6. Existe possibilidade de se conciliar socialismo ou mesmo qualquer ideologia que busque coletivização com democracia?

Há uma equação dura de resolver, a saber: como garantir liberdade individual sem que, entre essas liberdades, não esteja a liberdade de criar seu próprio negócio e tentar lucrar com ele. Esse é o problema do "socialismo com liberdade". Uma saída que temos, e que não é de se jogar fora, é a social democracia ou o liberalismo americano. Vive-se a liberdade de mercado e, no entanto, mantém-se o Estado ali, de butuca, para que as coisas não fiquem ao saber das "loucuras da época". Os Estados Unidos fazem bem isso. A democracia funciona e o Estado pode intervir, ainda que com cuidado, quando a coisa aperta, e isso se deu agora, com os americanos chamando os democratas, com Obama à frente, para fazer estatizações passageiras e, enfim, corrigir a rota. Esse programa é o ideal. Em relação à America, Marx acreditava nele, Tocqueville não.

7. Quais os maiores erros e quais os maiores acertos de uma vida política democrática?
Não digo acertos e erros, digo que há um problema nos regimes democráticos do Ocidente. Trata-se de algo que, nos Estados Unidos, tem dado resultado, mas que, no Brasil, ainda não funcionou. Falo da oposição, na democracia, entre os que cuidam do demos e os que cuidam da res-publica (vamos chamá-los de democratas e republicanos). Os primeiros podem descarrilhar para o populismo, os segundos podem descarrilhar para a incapacidade de perceber que dinheiro para a área social não é gasto, é investimento. Se soubermos equilibrar republicanos e democratas, aqui no Brasil (neste sentido que explicitei), podemos avançar. Por enquanto, estamos mais para o descarrilhamento desses dois grupos do que para suas possíveis melhores performances.

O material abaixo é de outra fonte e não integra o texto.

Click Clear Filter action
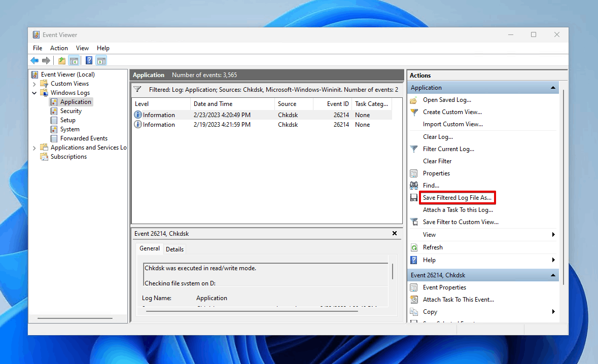This screenshot has width=598, height=364. coord(437,161)
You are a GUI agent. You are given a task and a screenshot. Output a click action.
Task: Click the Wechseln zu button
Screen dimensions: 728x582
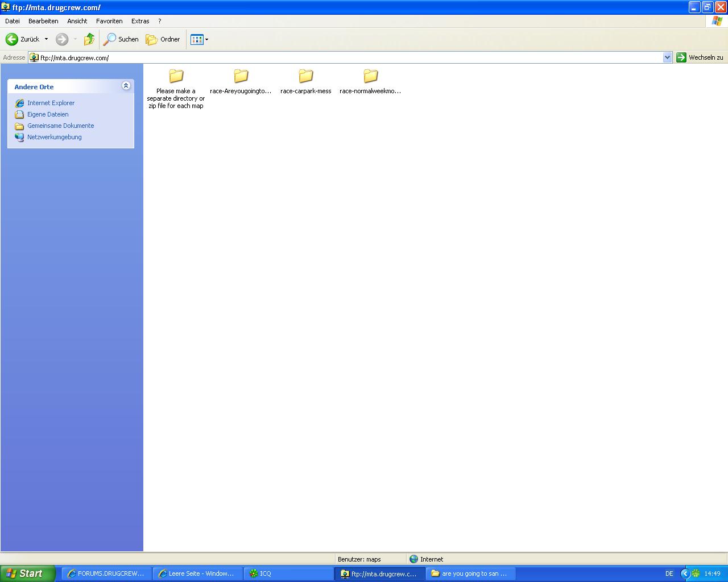click(x=700, y=57)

8. Sabemos que o filósofo integra uma filosofia pragmática, que encontra a sua plenitude no pensamento norte-americano (como Dewey ou o amigo e colaborador Richard Rorty). Para quem quer se iniciar nos caminhos de uma Filosofia Pragmática, o que o filósofo pode deixar como mensagem? O que o estudante, a pessoa comum, pode encontrar, de significativo, na filosofia pragmática?
Eu não sou um pragmatista de carteirinha. Fui amigo de Rorty e escrevemos alguma coisa juntos. Tive uma formação diferente da dele. E sou bem mais novo, ainda! Sou um tipo de filósofo que segue os passos não do pragmatismo em geral, mas do projeto de redescrição que Rorty fez bem. Rorty era um filósofo que apostava na imaginação e na esperança, e isso é comigo mesmo. Agora, o que realmente está no meu sangue, como estava no de Rorty, é que devemos manter a mente aberta PARA TUDO, e isso nos fez ler analíticos e continentais, e nunca deixar de ler um filósofo por razões políticas. Essa é a lição que aprendi. Agora, a outra lição dele eu não sei se aprendi mesmo com ele, acho que eu já era assim quando o encontrei. É que ele eu somos filósofos "do contra". Quando todo mundo vai para um lado, começamos a ficar com vontade de ver se isso não é uma coisa banal, que precisa de alguém que diga, xiii, mas o outro lado não fica ninguém porque? No meu caso, não faço isso por birra ou método, apenas por uma vontade de lembrar de que Montaigne não era burro. Ele lá tinha sua razão em achar que sempre podemo, e até devemos, ver se há razões contra as razões que me são dadas pelos que estão conversando comigo.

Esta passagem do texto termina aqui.